How can you suppose an object is a person without supposing you know something about its asymmetries? The word "person" supposes a whole slew of information. In this case you are apparently supposing a lack of ignorance. Secondly, you clearly have no concept of my use of "unknowable" data. If you read what I said, you certainly didn't pay any attention to it or think about it at all.
Your concepts of symmetry are just not on a level one would expect from a Ph.D. in physics.
Furthermore, I do not define reality as a perception! I define reality as a set of numbers and hold that there exists no communicable concept of anything which cannot be transformed into a set of numbers.
And I find it rather laughable that you would go so far as to say that reality is not what you perceive it to be!

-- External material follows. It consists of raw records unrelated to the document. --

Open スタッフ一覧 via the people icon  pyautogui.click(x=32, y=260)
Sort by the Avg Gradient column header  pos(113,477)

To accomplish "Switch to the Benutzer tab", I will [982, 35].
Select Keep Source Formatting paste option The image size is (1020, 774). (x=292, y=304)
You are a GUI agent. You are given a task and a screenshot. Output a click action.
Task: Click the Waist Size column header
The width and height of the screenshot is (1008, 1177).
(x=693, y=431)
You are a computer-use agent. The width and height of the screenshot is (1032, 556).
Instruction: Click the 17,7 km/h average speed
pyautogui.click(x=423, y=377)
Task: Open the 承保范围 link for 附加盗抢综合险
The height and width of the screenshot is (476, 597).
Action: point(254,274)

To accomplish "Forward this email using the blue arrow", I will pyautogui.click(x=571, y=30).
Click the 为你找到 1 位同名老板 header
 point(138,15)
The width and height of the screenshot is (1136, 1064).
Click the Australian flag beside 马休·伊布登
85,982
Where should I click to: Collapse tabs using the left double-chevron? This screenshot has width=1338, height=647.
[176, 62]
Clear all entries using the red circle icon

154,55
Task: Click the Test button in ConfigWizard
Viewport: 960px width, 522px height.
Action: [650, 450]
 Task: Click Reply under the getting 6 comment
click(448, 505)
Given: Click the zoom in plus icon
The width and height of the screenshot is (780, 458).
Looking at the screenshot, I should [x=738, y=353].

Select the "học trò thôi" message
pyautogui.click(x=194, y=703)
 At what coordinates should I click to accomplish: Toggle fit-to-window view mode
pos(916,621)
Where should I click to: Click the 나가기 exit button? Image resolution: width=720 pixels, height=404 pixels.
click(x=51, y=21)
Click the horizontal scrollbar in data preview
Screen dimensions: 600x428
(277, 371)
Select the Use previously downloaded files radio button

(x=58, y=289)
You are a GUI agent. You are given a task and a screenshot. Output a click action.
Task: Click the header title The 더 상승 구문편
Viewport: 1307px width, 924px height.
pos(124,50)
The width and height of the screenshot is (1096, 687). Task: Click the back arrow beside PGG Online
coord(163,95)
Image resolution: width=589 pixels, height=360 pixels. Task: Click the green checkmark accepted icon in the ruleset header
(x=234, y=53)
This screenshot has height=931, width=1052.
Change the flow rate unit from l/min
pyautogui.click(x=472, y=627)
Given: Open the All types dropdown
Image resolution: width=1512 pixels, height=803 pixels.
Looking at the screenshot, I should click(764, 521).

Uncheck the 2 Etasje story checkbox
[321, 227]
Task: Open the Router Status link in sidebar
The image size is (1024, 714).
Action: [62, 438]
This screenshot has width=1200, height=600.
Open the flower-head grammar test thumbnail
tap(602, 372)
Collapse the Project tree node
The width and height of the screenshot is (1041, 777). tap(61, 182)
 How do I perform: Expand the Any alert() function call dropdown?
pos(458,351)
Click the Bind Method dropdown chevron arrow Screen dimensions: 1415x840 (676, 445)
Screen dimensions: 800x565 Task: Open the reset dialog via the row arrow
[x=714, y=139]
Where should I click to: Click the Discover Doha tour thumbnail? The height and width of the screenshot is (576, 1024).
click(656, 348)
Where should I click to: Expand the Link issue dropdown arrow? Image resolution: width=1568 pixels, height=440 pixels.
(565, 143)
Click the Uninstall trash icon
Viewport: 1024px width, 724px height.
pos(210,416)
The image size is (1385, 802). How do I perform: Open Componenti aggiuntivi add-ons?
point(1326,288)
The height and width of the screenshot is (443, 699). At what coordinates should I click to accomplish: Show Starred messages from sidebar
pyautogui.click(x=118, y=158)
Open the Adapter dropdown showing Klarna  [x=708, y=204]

"But the objects of the world are not symmetrical, and our ignorance of them does not make them symmetrical."
While you are making statements of unsupported belief, are those angels dancing on the head of a pin symmetric or not?
By the way, what I present is not a theory. It is nothing more than a logical analysis of the problem facing the scientist. I present no theory of perception; I hold it as an unexaminable phenomena.
Spherical symmetry and mirror symmetry and exchange symmetry are all embedded in my presentation. Exchange symmetry is explicitly included when I say that every data element is equivalent to any other and you of all people should recognize the other symmetries in my fundamental equation.
I simply do not have the time to teach you physics!